* Page excerpt *
++++++++++++++++++++
The gross proceeds to the Company from the Global Offering, before deducting underwriting fees and the offering expenses, are expected to be approximately HK$21,092 million. In addition, the Company has granted the international underwriters an over-allotment option, exercisable from June 5, 2020 until 30 days thereafter, to require the Company to issue up to an additional 25,722,000 new Shares at the Offer Price.
The Company plans to use the net proceeds from the Offering for globalization strategies and opportunities, fueling continued pursuit of innovation, and general corporate purposes.
CICC, Credit Suisse and J.P. Morgan (in alphabetical order) are the joint sponsors and joint global coordinators for the proposed Offering.
The International Offering is being made only by means of a prospectus supplement and the accompanying prospectus included in an automatic shelf registration statement on Form F-3 filed with the U.S. Securities and Exchange Commission (the "SEC") on May 29, 2020, which automatically became effective upon filing. The registration statement on Form F-3 and the preliminary prospectus supplement dated June 1, 2010 are available at the SEC website at: http://www.sec.gov. The final prospectus supplement will be filed with the SEC and will be available on the SEC’s website at: http://www.sec.gov. When available, copies of the final prospectus supplement and the accompanying prospectus relating to the offering may also be obtained from China International Capital Corporation Hong Kong Securities Limited, Email: [email protected], Credit Suisse (Hong Kong) Limited, Email: [email protected], or J.P. Morgan Securities (Asia Pacific) Limited, Email: [email protected].
++++++++++++++++++++
* Extracted entries *
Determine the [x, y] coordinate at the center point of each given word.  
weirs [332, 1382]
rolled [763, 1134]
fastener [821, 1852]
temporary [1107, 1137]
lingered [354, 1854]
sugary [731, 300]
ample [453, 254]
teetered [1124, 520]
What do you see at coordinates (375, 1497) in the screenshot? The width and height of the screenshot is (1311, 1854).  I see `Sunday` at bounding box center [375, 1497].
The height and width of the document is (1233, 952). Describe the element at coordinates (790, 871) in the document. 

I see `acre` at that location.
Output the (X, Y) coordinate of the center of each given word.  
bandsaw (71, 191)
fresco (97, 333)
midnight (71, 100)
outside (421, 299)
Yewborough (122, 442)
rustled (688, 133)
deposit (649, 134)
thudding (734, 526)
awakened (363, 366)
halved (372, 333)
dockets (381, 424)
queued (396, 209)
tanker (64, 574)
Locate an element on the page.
++++++++++++++++++++
* Task requirements *
From the offering announcement, extract the passage starting at "The gross proceeds" and ending at "the proposed Offering.".

* Answer *
The gross proceeds to the Company from the Global Offering, before deducting underwriting fees and the offering expenses, are expected to be approximately HK$21,092 million. In addition, the Company has granted the international underwriters an over-allotment option, exercisable from June 5, 2020 until 30 days thereafter, to require the Company to issue up to an additional 25,722,000 new Shares at the Offer Price.
The Company plans to use the net proceeds from the Offering for globalization strategies and opportunities, fueling continued pursuit of innovation, and general corporate purposes.
CICC, Credit Suisse and J.P. Morgan (in alphabetical order) are the joint sponsors and joint global coordinators for the proposed Offering.